Corea: crescono suicidi omo e trans nello show biz

Kim Ji-who, attore e modello sud coreano di soli 23 anni, è stato trovato morto lunedì nel suo appartamento di Jamsil nel sud del paese.

La polizia, dopo aver sentito la famiglia del giovane ed aver trovato un biglietto in cui l'attore spiega brevemente il suo stato di solitudine e le sua difficoltà relazionali e chiede d'essere cremato, è quasi certa che si tratti di suicidio. Se l'ipotesi sarà confermata Ji-who sarà il quarto personaggio del mondo dello spettacolo sud-coreano, fra i quali una transessuale, ad essersi tolto la vita negli ultimi mesi.

Dopo il suo coming out Jim si era trovato in una condizione di totale isolamento: si era immediatamente visto allontanare dalla sua agenzia, che non gli aveva rinnovato il contratto, e si era poi visto cancellare tutte le partecipazioni televisive che aveva in programma per la nuova stagione. Infine il suo blog era stato bombardato di messaggi riguardanti la sua sessualità.

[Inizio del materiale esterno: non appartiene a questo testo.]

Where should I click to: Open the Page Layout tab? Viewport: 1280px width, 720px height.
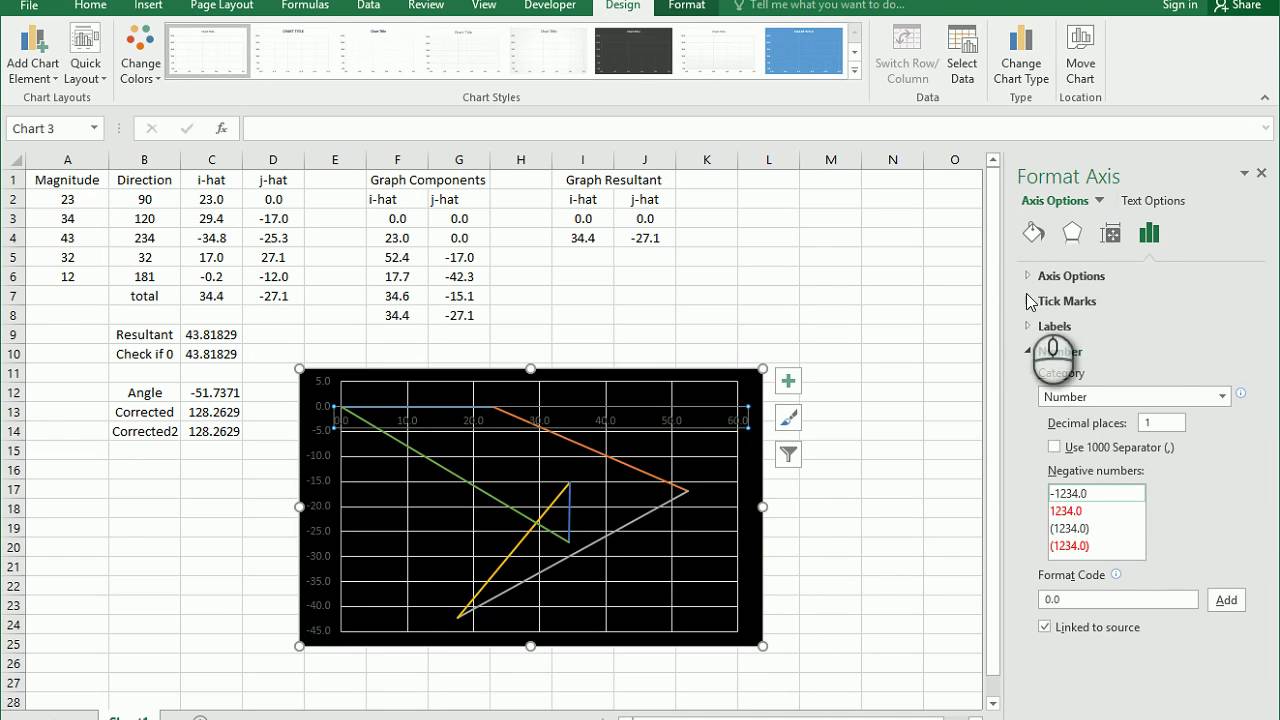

La stessa polizia racconta palesemente ai giornali come il frequente suicidio di personaggi pubblici omosessuali e transessuali sia una spia allarmante che non riflette solo quanto il pregiudizio nei confronti del mondo LGBT sia ancora estremamente radicato nel mondo dello spettacolo coreano ma, ancor più generalmente e preoccupantemente, quanto lo sia nell'immaginario della maggior parte dei cittadini di tutto il paese.